Berikut beberapa catatan kejadian penting di Liga 1 Indonesia:
1. Marquee Player
Persatuan Sepakbola Seluruh Indonesia (PSSI) membuat regulasi baru pada Liga 1 Indonesia, yang memperbolehkan setiap klub merekrut empat pemain asing. Dua merupakan pemain asing non-asia, satu pemain asing Asia, dan satu marquee player.
Marquee play merujuk pada pemain yang dinilai berkelas dunia dan pernah berlaga di Piala Dunia. Pemain itu didatangkan memang dimaksudkan untuk mendongkrak pemasukan keuangan dan performa klub. Beberapa klub besar pun langsung berburu pemain-pemain elit.
Yang paling fenomenal adalah kedatangan eks gelandang Chelsea dan Real Madrid asal Ghana, Michael Essien. Essien menjadi tambahan motor di lini tengah Maung Bandung. Namun sayang, penampilan Essien gagal mendongkrak permainan Persib dan membuat mereka finis di ke 13.
Beda cerita dengan marquee player yang didatangkan oleh Bhayangkara FC, Paulo Sergio Moreira Goncalves. Pemain berusia 33 tahun asal Portugal itu tampil menawan dan di akhir Liga meraih predikat sebagai pemain terbaik Liga 1 Indonesia.

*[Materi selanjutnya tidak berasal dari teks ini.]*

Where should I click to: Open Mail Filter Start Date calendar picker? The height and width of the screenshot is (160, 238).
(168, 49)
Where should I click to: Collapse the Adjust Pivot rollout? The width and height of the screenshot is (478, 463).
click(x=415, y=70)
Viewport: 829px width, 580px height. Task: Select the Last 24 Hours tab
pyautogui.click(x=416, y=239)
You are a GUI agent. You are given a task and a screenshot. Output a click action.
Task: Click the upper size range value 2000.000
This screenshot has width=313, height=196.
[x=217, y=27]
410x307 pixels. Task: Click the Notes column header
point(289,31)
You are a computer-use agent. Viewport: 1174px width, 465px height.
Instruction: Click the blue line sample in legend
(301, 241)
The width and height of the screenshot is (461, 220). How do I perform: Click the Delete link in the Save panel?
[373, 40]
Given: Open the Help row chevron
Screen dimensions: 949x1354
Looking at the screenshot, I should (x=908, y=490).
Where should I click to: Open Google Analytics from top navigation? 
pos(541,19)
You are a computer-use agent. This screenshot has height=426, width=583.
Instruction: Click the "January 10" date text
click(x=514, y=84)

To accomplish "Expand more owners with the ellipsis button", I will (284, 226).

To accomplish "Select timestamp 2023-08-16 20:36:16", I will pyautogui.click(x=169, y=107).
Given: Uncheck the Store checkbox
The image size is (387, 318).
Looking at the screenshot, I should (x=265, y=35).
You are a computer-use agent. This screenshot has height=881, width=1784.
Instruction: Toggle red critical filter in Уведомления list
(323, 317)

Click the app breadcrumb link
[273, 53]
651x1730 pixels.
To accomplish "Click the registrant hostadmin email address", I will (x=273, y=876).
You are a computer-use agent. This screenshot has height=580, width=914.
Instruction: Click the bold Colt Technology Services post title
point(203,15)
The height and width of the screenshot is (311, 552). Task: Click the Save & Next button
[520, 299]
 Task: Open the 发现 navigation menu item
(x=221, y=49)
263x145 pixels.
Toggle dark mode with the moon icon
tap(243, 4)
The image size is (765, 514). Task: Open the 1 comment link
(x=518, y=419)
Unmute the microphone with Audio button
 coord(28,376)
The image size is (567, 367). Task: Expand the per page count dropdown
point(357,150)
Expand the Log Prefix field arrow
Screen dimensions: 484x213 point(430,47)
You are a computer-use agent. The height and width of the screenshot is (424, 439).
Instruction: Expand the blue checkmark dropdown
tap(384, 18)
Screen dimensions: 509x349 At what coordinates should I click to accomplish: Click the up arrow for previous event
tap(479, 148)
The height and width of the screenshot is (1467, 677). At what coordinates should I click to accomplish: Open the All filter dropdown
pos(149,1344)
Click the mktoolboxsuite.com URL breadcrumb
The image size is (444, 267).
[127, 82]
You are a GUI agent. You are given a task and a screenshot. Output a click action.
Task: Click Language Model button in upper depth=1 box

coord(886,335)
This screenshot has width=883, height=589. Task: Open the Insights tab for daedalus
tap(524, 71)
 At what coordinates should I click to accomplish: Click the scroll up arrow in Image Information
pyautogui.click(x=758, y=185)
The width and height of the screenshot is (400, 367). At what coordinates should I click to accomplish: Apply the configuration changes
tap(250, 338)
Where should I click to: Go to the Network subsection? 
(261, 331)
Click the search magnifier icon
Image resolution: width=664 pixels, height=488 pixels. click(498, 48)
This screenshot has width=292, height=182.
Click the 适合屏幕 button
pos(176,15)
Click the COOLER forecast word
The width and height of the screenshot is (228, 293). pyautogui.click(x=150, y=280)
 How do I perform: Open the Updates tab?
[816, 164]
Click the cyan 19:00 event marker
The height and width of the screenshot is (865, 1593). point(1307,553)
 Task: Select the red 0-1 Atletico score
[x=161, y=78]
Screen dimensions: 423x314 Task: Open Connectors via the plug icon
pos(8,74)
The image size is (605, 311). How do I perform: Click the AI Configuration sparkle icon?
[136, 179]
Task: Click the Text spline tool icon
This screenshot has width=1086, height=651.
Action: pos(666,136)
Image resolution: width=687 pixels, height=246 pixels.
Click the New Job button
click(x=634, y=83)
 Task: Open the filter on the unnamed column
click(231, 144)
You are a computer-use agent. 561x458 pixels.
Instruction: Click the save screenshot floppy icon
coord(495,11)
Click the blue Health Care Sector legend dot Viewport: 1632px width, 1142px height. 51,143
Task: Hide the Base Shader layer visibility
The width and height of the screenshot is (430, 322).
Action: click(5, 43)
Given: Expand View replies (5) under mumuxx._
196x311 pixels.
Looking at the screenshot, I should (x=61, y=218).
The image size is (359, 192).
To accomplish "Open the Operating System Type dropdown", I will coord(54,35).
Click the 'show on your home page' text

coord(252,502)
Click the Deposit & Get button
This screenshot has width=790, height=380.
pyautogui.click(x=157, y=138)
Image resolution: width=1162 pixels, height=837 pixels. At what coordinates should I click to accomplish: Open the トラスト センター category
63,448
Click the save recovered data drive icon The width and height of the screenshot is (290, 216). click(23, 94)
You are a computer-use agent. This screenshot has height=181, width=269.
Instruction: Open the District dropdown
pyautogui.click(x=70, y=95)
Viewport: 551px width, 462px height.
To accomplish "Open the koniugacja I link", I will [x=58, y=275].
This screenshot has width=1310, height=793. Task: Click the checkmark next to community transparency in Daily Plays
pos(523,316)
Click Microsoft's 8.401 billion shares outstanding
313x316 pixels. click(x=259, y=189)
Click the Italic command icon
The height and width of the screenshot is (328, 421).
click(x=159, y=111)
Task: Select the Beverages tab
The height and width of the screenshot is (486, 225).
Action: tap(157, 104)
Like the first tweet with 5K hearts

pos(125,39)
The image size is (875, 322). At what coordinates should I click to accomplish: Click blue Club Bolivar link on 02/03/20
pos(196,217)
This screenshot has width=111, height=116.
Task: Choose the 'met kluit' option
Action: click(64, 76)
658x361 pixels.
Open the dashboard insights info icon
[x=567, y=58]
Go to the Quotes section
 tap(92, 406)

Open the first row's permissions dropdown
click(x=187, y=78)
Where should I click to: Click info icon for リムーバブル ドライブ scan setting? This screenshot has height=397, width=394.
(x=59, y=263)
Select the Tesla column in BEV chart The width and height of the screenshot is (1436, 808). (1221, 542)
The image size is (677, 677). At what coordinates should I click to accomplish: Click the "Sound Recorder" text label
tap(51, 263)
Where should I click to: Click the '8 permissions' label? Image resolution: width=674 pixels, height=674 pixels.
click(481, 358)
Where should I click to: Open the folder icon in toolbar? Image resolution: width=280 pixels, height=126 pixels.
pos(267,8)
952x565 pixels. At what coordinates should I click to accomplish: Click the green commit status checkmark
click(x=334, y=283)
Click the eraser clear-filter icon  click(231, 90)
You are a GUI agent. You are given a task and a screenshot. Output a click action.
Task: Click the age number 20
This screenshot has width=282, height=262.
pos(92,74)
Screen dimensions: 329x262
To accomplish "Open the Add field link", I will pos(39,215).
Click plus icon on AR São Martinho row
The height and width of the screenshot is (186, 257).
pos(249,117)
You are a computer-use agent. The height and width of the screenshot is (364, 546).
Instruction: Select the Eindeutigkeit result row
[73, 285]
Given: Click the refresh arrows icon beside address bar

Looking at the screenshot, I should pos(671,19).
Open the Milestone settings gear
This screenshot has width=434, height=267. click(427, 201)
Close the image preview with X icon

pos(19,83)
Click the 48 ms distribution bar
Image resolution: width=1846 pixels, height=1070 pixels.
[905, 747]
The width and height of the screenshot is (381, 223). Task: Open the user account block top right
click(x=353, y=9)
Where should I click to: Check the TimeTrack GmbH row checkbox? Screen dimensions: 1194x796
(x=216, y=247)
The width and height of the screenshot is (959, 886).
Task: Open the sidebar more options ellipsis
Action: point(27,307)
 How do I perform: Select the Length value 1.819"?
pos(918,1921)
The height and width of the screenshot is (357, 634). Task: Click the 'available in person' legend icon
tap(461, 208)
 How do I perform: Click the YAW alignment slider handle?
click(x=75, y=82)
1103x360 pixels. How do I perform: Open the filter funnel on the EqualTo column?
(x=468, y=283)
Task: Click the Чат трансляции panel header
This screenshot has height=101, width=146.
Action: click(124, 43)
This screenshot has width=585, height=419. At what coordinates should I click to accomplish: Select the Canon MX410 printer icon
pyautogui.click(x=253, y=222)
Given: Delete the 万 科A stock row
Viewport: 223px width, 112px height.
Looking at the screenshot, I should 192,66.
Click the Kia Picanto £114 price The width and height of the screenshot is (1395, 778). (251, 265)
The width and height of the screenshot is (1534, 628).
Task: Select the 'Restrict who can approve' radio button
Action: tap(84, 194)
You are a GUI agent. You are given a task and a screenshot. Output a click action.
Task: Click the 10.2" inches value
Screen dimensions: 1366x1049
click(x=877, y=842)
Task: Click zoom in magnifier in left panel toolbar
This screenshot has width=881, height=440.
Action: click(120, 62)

Ada pula nama besar seperti Peter Odemwingie yang direkrut oleh Madura United. Pemain jebolan Liga Inggris itu tampil impresif dengan catatan 15 gol dan 8 assist dari 23 kali penampilannya. Namun sayangnya, kisah manis Odemwingie harus diakhiri dengan sedikit konflik.
Meski begitu, Ketua PSSI Edy Rahmayadi mengatakan regulasi ini masih mungkin akan dilanjutkan di Liga 1 musim mendatang. "Marquee player nanti dibahas. Itu salah satu industri TV supaya rating naik. Nanti dievaluasi naik gak ratingnya? Kalau evaluasi baik kita tambah," kata Edy.
2. Kiper Persela Lamongan Choirul Huda Tewas
Perjalanan Liga 1 Indonesia diwarnai dengan tragedi tewasnya kiper sekaligus kapten Persela Lamongan, Choirul Huda. Membela satu klub sepanjang karirnya, Huda harus menutup usia di umur 38 tahun.
Perjalanan Liga 1 Indonesia diwarnai dengan tragedi tewasnya kiper sekaligus kapten Persela Lamongan, Choirul Huda. Membela satu klub sepanjang karirnya, Huda harus menutup usia di umur 38 tahun.
Pada 15 Oktober 2017, Huda bertabrakan dengan bek sesama pemain Persela, Ramon Rodrigues, dalam laga kontra Semen Padang. Tabrakan itu membuat Huda kolaps di lapangan. Tim media pun bergegas membawanya ke rumah sakit terdekat. Namun nyawanya tak tertolong meski telah mendapat pertolongan. Ia dinyatakan tewas karena hypoxia atau kekurangan oksigen, akibat benturan itu.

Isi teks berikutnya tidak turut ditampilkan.